*Your goal*:
Would you repeat the entries below exactly and omit the pictures?

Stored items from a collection

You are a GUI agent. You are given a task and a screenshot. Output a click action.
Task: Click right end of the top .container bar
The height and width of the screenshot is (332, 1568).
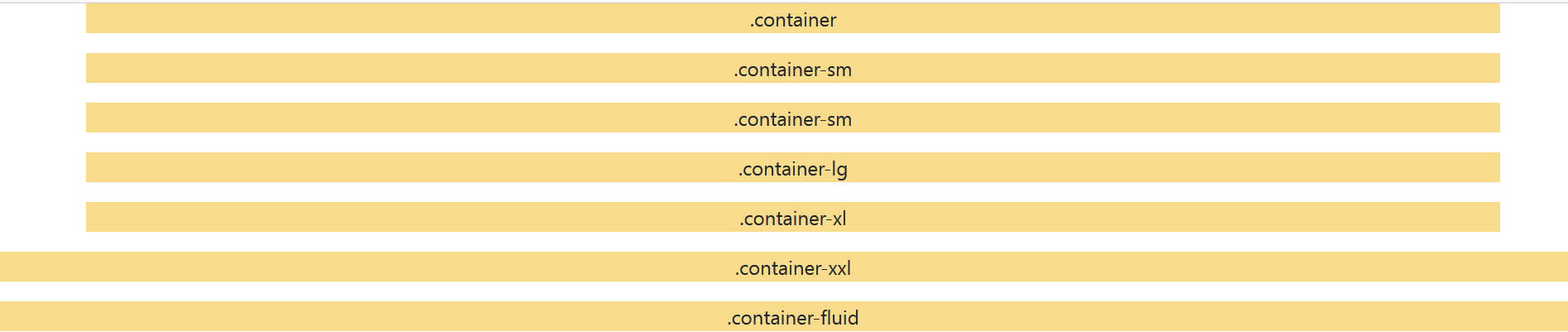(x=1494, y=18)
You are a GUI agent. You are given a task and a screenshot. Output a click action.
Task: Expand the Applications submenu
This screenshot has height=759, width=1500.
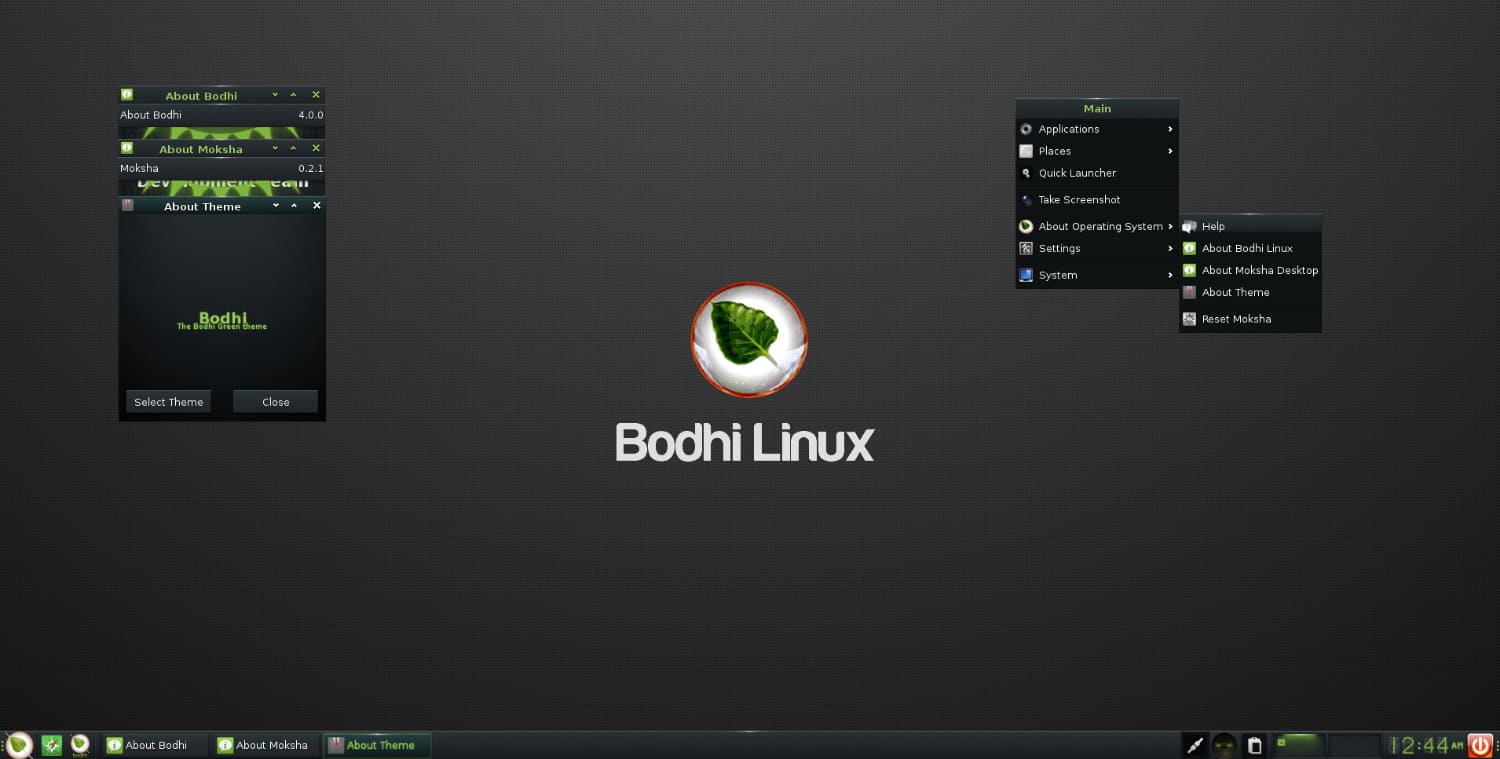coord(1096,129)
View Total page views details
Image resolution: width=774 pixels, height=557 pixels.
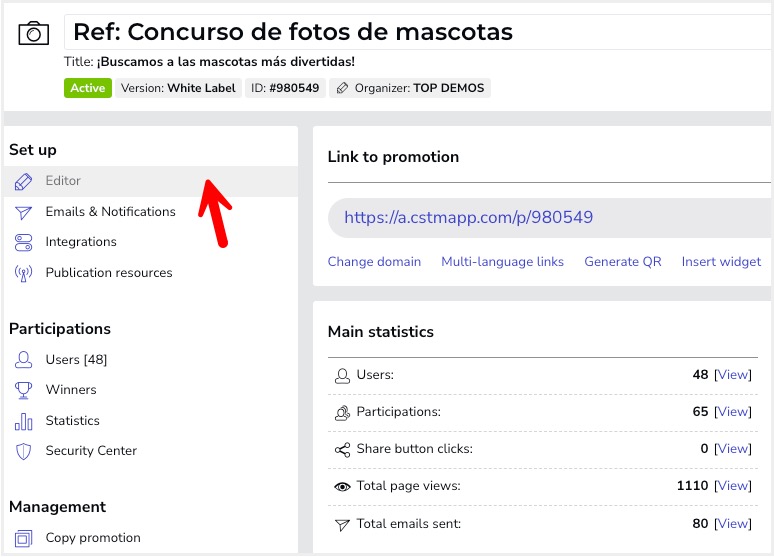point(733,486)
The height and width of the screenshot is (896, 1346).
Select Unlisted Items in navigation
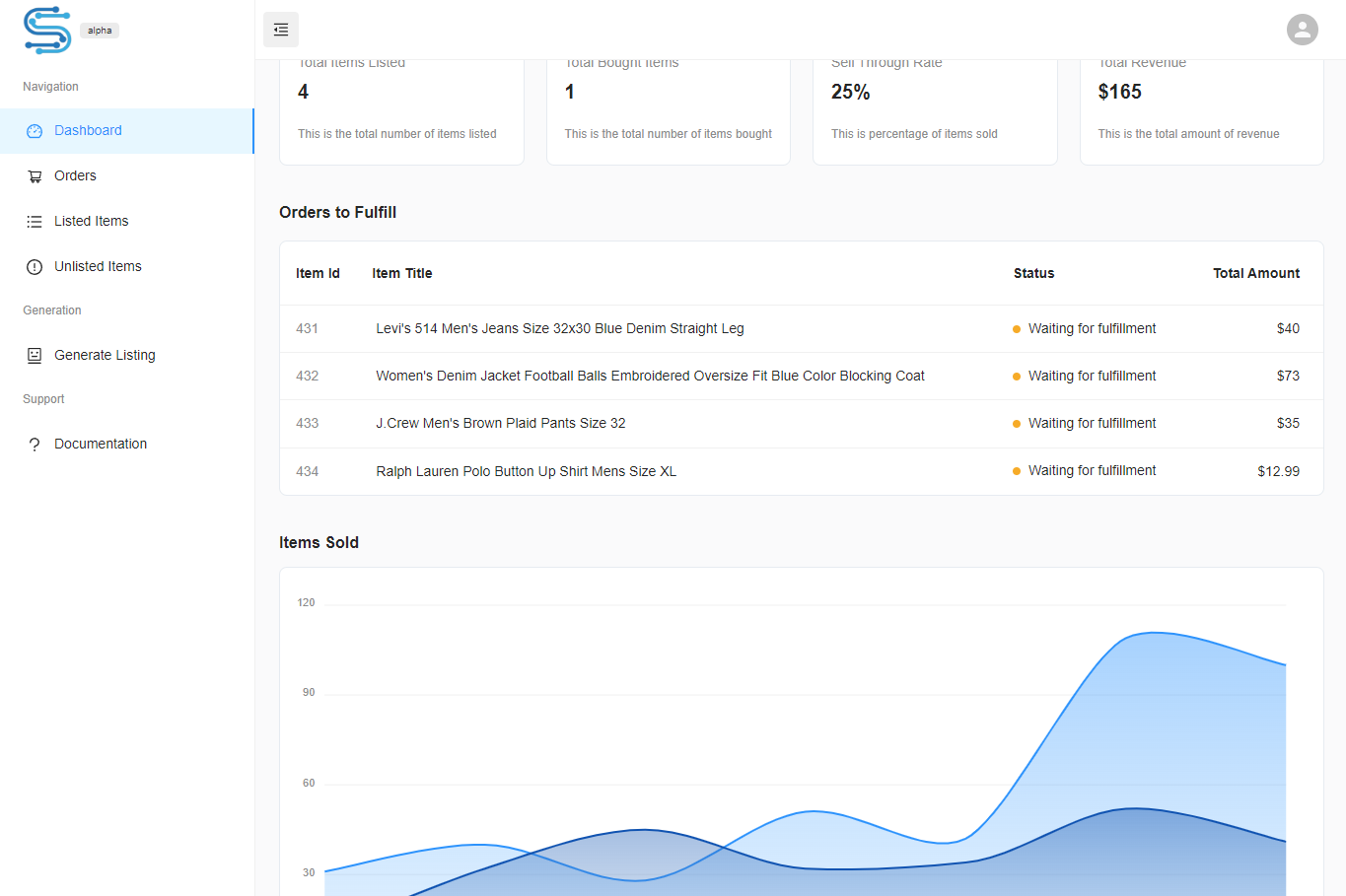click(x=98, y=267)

*Result for this exercise*:
You are a GUI agent. You are given a task and a screenshot. Output a click action.
Task: Click right end of the top .container bar
The height and width of the screenshot is (332, 1568).
(x=1494, y=18)
You are a GUI agent. You are given a task and a screenshot. Output a click action.
Task: Expand the Applications submenu
This screenshot has height=759, width=1500.
coord(1096,129)
View Total page views details
Image resolution: width=774 pixels, height=557 pixels.
point(733,486)
The height and width of the screenshot is (896, 1346).
Select Unlisted Items in navigation
click(x=98, y=267)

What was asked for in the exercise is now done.